◆ WORK INSTRUCTIONS:
A) From the ARM processor excerpt, reproduce word for word the passage that begins at the words "More registers for" and stops after "an I/O controller.".
B) Answer these from the ARM processor excerpt:
(i) What typical clock speed did the microprocessor reach, and in what process?
(ii) How wide are the general-purpose registers?
(iii) Which mode swaps the largest number of registers?
C) Shorten the paragraph of the ARM processor excerpt that begins "The register is the most fundamental storage area", keeping its main facts.

◆ DOCUMENT EXCERPT:
^^^^^^^^

More registers for handling interrupts were added to the architecture, and one
of the effective address types was actually removed. This microprocessor achieved
a typical clock speed of 12 MHz in a 2 micron process. Acorn used the device in
the new Archimedes desktop PC, and VLSI Technology sold the device (called the
VL86C010) as part of a processor chip set that also included a memory controller,
a video controller, and an I/O controller.
Registers
The register is the most fundamental storage area on the chip. You can put most
anything you like in one—data values, such as a timer value, a counter, or a coefficient
for an FIR filter; or addresses, such as the address of a list, a table, or a stack in
memory. Some registers are used for specific purposes. The ARM7TDMI processor
has a total of 37 registers, shown in Figure 2.2. They include
• 30 general-purpose registers, i.e., registers which can hold any value
• 6 status registers
• A Program Counter register
The general-purpose registers are 32 bits wide, and are named r0, r1, etc. The
registers are arranged in partially overlapping banks, meaning that you as a programmer
see a different register bank for each processor mode. This is a source of
confusion sometimes, but it shouldn’t be. At any one time, 15 general-purpose registers
(r0 to r14), one or two status registers, and the Program Counter (PC or r15) are
visible. You always call the registers the same thing, but depending on which mode
you are in, you are simply looking at different registers. Looking at Figure 2.2, you
36 ARM Assembly Language
can see that in User/System mode, you have registers r0 to r14, a Program Counter,
and a Current Program Status Register (CPSR) available to you. If the processor
were to suddenly change to Abort mode for whatever reason, it would swap, or bank
out, registers r13 and r14 with different r13 and r14 registers. Notice that the largest
number of registers swapped occurs when the processor changes to FIQ mode. The
reason becomes apparent when you consider what the processor is trying to do very
quickly: save the state of the machine. During an interrupt, it is normally necessary
to drop everything you’re doing and begin to work on one task: namely, saving the
state of the machine and transition to handling the interrupt code quickly. Rather
than moving data from all the registers on the processor to external memory, the
machine simply swaps certain registers with new ones to allow the programmer
access to fresh registers. This may seem a bit unusual until we come to the chapter
on exception handling. The banked registers are shaded in the diagram.

^^^^^^^^

◆ SUPPLIED MATERIAL:

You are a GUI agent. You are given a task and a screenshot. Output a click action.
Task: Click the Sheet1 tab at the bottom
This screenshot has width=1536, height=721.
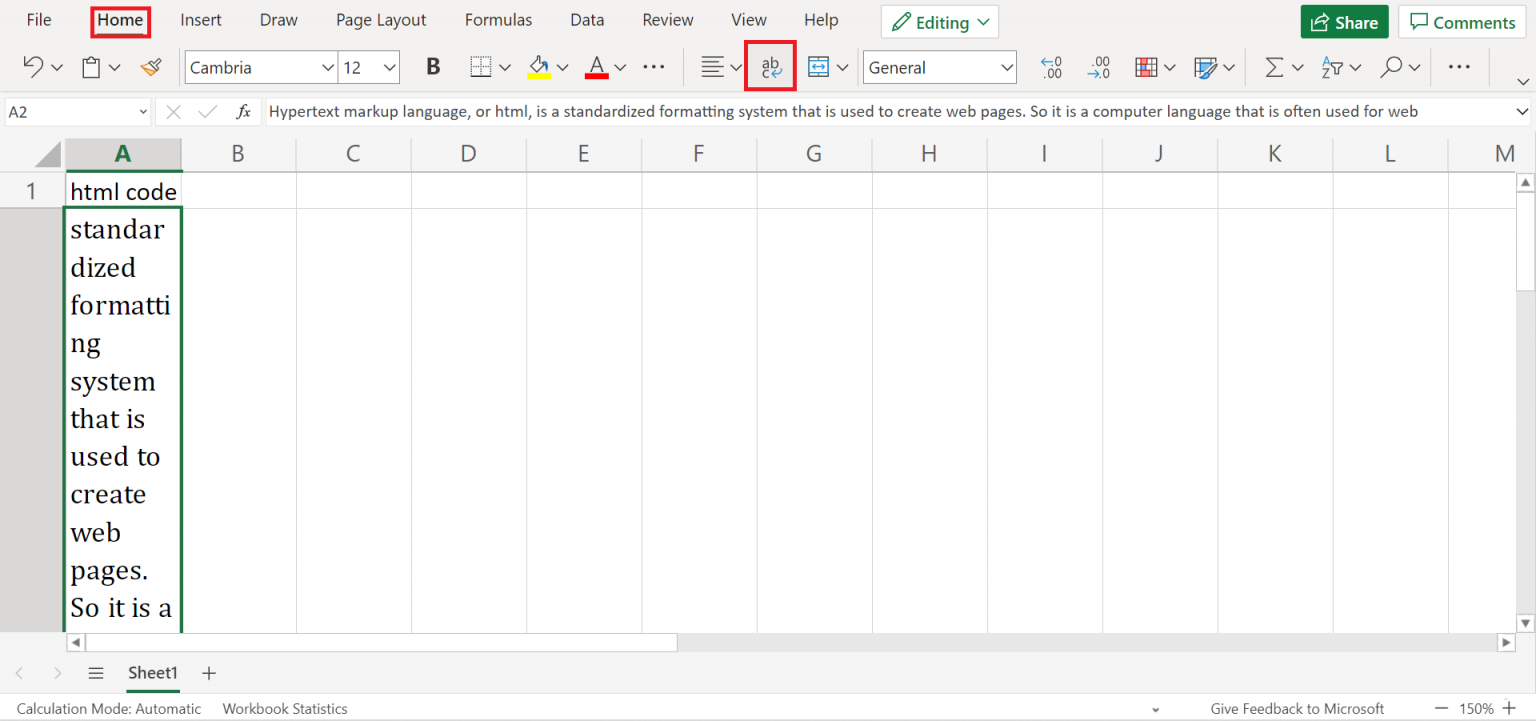point(152,673)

^^^^^^^^

◆ OUTPUTS IN ORDER:
A)
More registers for handling interrupts were added to the architecture, and one
of the effective address types was actually removed. This microprocessor achieved
a typical clock speed of 12 MHz in a 2 micron process. Acorn used the device in
the new Archimedes desktop PC, and VLSI Technology sold the device (called the
VL86C010) as part of a processor chip set that also included a memory controller,
a video controller, and an I/O controller.

B)
(i) 12 MHz, in a 2 micron process.
(ii) 32 bits.
(iii) FIQ mode.

C) The register is the chip's most basic storage area. It can hold data values, such as a timer value, a counter, or an FIR filter coefficient. It can also hold addresses, such as that of a list, table, or stack in memory. Some registers have specific purposes. The ARM7TDMI processor has 37 registers: 30 general-purpose registers, 6 status registers, and one Program Counter register.